Global Life Expectancy Reduced by 2,2 Years by Particulate Pollution

The global life expectancy has been reduced by 2.2 years by particulate air pollution compared to a hypothetical world that meets international health guidelines, the University of Chicago’s 2022 Air Quality Life Index shows.

The new report has found that worldwide exposure to particles with a diameter of 2.5 microns or less (PM 2.5), the so-called fine particulate matter, has an impact on par with that of smoking, more than three times that of alcohol use and unsafe water.

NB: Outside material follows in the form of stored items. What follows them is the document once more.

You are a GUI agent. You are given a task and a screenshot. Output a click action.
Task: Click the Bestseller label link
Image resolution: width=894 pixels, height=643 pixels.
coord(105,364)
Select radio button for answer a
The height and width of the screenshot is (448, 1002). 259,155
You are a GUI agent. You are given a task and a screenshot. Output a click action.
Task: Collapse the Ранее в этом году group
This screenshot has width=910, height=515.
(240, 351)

Michael Greenstone, index co-creator and an economics professor at the University of Chicago’s Energy Policy Institute, said in a statement that if Martians came to Earth and sprayed a substance that cuts the average person more than two years of his life expectancy, it would be a global emergency.

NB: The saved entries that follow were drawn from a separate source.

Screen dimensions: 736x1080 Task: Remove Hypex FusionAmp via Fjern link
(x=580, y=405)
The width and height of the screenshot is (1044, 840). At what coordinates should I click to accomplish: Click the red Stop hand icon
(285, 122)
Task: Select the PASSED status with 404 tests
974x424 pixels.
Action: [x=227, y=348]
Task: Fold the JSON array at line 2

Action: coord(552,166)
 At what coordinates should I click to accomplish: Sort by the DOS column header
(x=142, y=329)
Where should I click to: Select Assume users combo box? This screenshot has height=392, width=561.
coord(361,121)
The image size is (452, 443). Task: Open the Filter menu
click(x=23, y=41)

In this situation, as Greenstone added, we are the ones spraying the substance (pollution) whose life expectancy effect amounts to six times that of HIV/AIDS and 89 times that of conflict and terrorism.

The index authors noted that PM 2.5 poses such a threat that the World Health Organization recently decreased the safe level of exposure from 10 micrograms to 5 micrograms per cubic meter.

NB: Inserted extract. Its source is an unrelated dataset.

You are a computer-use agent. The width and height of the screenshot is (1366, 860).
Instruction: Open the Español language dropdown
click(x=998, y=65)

Yet, as the researchers have stressed, the average PM 2.5 pollution remained largely unchanged despite the fact that the economy incurred significant losses during the first year of the COVID pandemic.

According to the report, the growing evidence that has emerged showing that even low air pollution levels can damage human health has forced the WHO to change its guidelines, bringing within the unsafe realm about 97.3% of the global population.

The researchers found that the worst impacts of PM 2.5 exposure are evident in South Asia, where – if countries maintain today’s high levels of pollution – the residents are projected to lose about five years of their lives on average.

The report also shows that about 92.8% of the US and 95.5% of Europe fail to meet the WHO’s new guidelines although strong enforcement measures have helped reduce particulate pollution in both regions.

If the revised WHO guideline is met, the life expectancy of the American people would improve on average by 2.5 months while the Europeans would get 7.3 months.